Voor de beoordeling van de klacht wordt, gelet op de stukken en hetgeen ter zitting is verklaard, van de volgende vaststaande feiten uitgegaan:

2.1      Klager is bij vonnis d.d. 14 mei 2013 van de politierechter van de rechtbank Oost-Brabant, onder meer op basis van een bekennende verklaring van klager,  wegens stalking veroordeeld tot een taakstraf. Klager heeft tegen dit vonnis zelf hoger beroep ingesteld.

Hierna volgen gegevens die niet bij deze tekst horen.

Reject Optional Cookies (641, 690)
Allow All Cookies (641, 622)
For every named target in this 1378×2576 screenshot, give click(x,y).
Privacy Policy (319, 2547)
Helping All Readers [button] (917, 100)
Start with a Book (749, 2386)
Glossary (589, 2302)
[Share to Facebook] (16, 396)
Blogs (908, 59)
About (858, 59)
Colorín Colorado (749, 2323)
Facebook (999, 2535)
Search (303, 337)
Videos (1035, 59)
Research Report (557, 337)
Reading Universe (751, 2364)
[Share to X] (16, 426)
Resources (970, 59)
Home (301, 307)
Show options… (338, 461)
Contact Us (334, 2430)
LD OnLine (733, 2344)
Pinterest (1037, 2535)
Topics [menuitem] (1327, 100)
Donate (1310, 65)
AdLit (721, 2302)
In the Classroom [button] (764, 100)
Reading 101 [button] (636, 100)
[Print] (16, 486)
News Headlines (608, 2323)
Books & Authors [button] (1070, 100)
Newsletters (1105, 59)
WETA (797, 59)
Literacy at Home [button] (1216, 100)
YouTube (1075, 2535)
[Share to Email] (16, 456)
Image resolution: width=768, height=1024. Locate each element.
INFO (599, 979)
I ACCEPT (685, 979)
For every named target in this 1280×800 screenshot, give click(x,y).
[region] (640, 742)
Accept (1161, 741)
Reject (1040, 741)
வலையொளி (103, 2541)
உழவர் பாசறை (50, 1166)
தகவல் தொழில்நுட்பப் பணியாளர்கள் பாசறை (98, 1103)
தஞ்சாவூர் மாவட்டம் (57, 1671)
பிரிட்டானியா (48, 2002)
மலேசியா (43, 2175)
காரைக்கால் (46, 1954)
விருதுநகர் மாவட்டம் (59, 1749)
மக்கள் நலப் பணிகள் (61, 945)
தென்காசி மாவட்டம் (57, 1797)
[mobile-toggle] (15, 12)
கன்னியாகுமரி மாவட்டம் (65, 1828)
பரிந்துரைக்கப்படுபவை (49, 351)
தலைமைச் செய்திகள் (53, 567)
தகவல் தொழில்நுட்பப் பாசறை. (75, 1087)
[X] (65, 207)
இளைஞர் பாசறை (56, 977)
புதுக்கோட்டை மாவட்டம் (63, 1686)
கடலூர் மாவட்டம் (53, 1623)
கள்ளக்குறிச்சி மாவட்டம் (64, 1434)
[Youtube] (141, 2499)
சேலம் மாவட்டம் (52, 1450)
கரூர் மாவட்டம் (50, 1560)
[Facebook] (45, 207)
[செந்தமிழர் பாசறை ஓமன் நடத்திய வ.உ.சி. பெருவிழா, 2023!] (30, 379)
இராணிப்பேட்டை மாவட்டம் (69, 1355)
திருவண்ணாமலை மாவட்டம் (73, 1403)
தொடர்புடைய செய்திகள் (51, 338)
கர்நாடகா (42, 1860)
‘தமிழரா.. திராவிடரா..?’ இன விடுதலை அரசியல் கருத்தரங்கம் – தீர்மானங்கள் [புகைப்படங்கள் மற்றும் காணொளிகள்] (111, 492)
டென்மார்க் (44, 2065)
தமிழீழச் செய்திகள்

Klager is vervolgens door het Juridisch Loket verwezen naar verweerder voor rechtsbijstand in de appelprocedure bij het Gerechtshof te ’s-Hertogenbosch (hierna: “het Hof”).

2.2      Verweerder heeft op 27 mei 2013 bij het Hof bij fax een appelschriftuur ingediend met het verzoek om zes getuigen te horen. Op 4 april 2014 heeft een bespreking plaatsgevonden tussen klager en verweerder. Tijdens een regiezitting bij het Hof op 7 april 2014 heeft verweerder de onderzoekswensen nader toegelicht. De advocaat-generaal kon zich vinden in de onderzoekswensen.

2.3      Het Hof heeft de onderzoekswensen getoetst aan het verdedigingsbelang en heeft het verzoek ter zake drie van de zes getuigen toegewezen. Het Hof heeft het verzoek ter zake de overige drie getuigen afgewezen. Deze laatste getuigen betroffen verbalisanten die een ambtsedig proces-verbaal hadden opgesteld.

2.4      Op 3 juni 2014 heeft het getuigenverhoor plaatsgevonden bij de raadsheer-commissaris (hierna: “rh-c”). Verweerder heeft klager niet op de hoogte gesteld van de datum waarop het getuigenverhoor zou plaatsvinden. Klager was niet aanwezig bij de getuigenverhoren.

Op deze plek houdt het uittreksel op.